## Excerpt provided
Is $700 billion spit in the ocean?

The essence of the Paulson Plan is that Treasury, using $700 billion of taxpayer money, will become just another investor in a $7.4 trillion market for mortgage backed securities, as Andrew Jakabovics of the Center for American Progress points out here. If that's a fair characterization of the problem, as it seems to be, it's hard to believe injecting 10% new cash will solve it, especially since the revised Paulson Plan would also allow purchase of some toxic assets that are not MBS.

As Jakabovics points out, MBS are not the problem per se. The problem is that many underlying mortgages are in default, and even the middle tiers of MBS can't be evaluated without reliable estimates of how the mortgages themselves will perform.

Jakobovics suggests Treasury buy up all the tranches of MBS and the servicing rights for particular groups of mortgages and then renegotiate mortgages that can be saved. This is similar to the Paisley (also at Center for American Progress) proposal I mentioned here. I can't imagine how real people in the real world with finite budgets and finite schedules could do that. It seems to me much more practical to revise the bankruptcy code to allow judges to cram down revised mortgage terms. This way, the only mortgages that would have to be looked at would be those of folks willing to file bankruptcy and able to show the ability to pay a renegotiated debt larger than the estimated realization from foreclosure. The financial industry should welcome this, but it turns out they hate it. I don't know why.

Stored data:
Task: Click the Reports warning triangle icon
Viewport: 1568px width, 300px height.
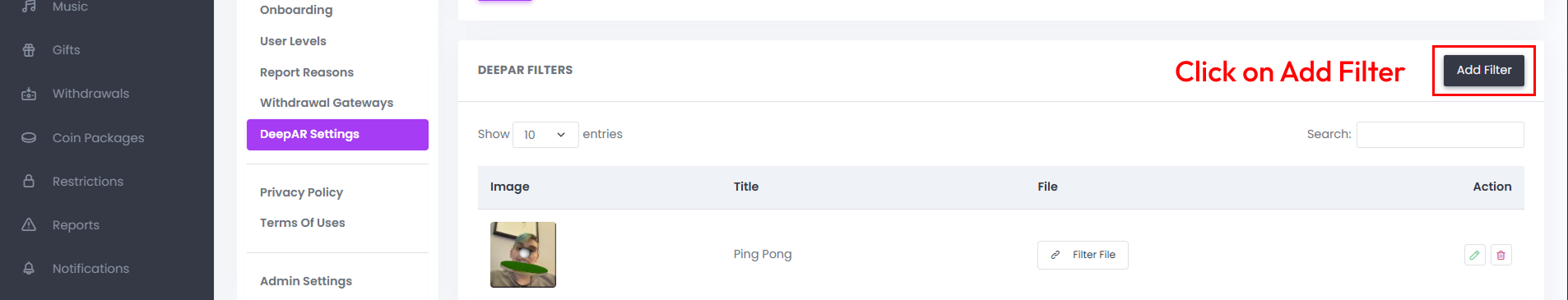Action: click(29, 224)
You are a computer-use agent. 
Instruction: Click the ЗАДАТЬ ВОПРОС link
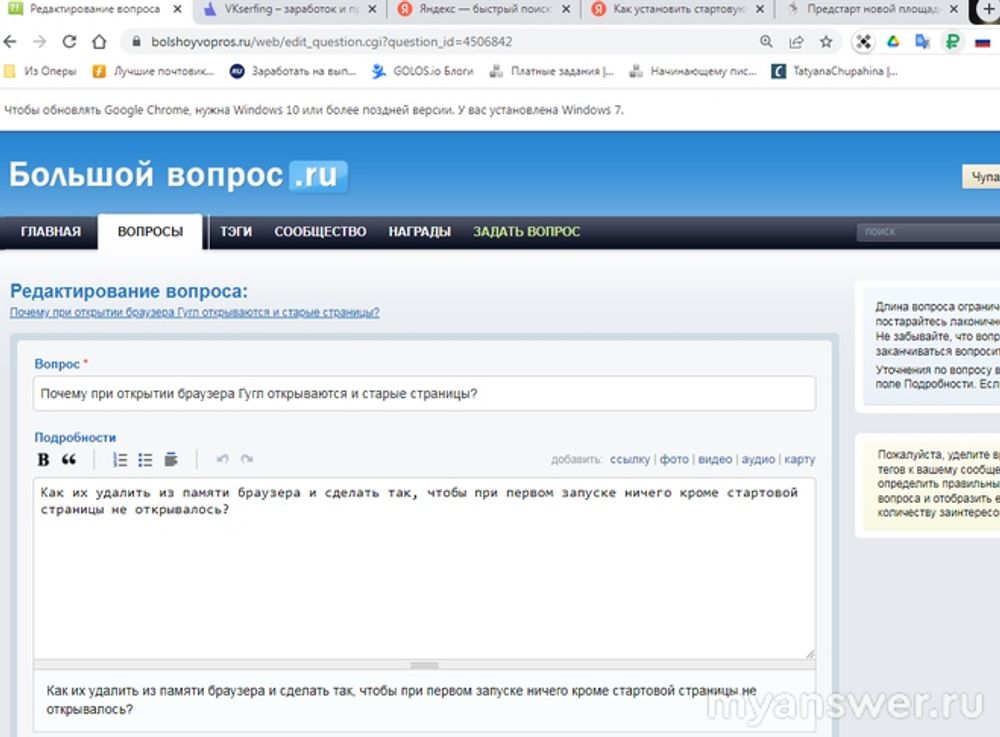click(526, 232)
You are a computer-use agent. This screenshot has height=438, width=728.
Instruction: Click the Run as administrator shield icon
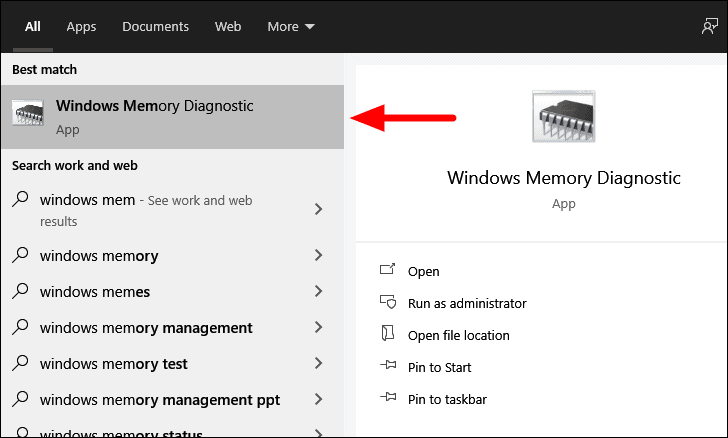(x=388, y=302)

## Problems to work on
(1) Answer these questions from the post on the Paulson Plan:
(a) How much taxpayer money would Treasury use under the plan?
(b) How large is the market for mortgage backed securities?
(c) What change to the bankruptcy code does the writer consider more practical?
(2) Please output the part of the post on the Paulson Plan that opens with the words containing "Is $700 billion" and closes with "themselves will perform.".

## Results in order
(1)
(a) $700 billion.
(b) $7.4 trillion.
(c) Allowing judges to cram down revised mortgage terms.

(2)
Is $700 billion spit in the ocean?

The essence of the Paulson Plan is that Treasury, using $700 billion of taxpayer money, will become just another investor in a $7.4 trillion market for mortgage backed securities, as Andrew Jakabovics of the Center for American Progress points out here. If that's a fair characterization of the problem, as it seems to be, it's hard to believe injecting 10% new cash will solve it, especially since the revised Paulson Plan would also allow purchase of some toxic assets that are not MBS.

As Jakabovics points out, MBS are not the problem per se. The problem is that many underlying mortgages are in default, and even the middle tiers of MBS can't be evaluated without reliable estimates of how the mortgages themselves will perform.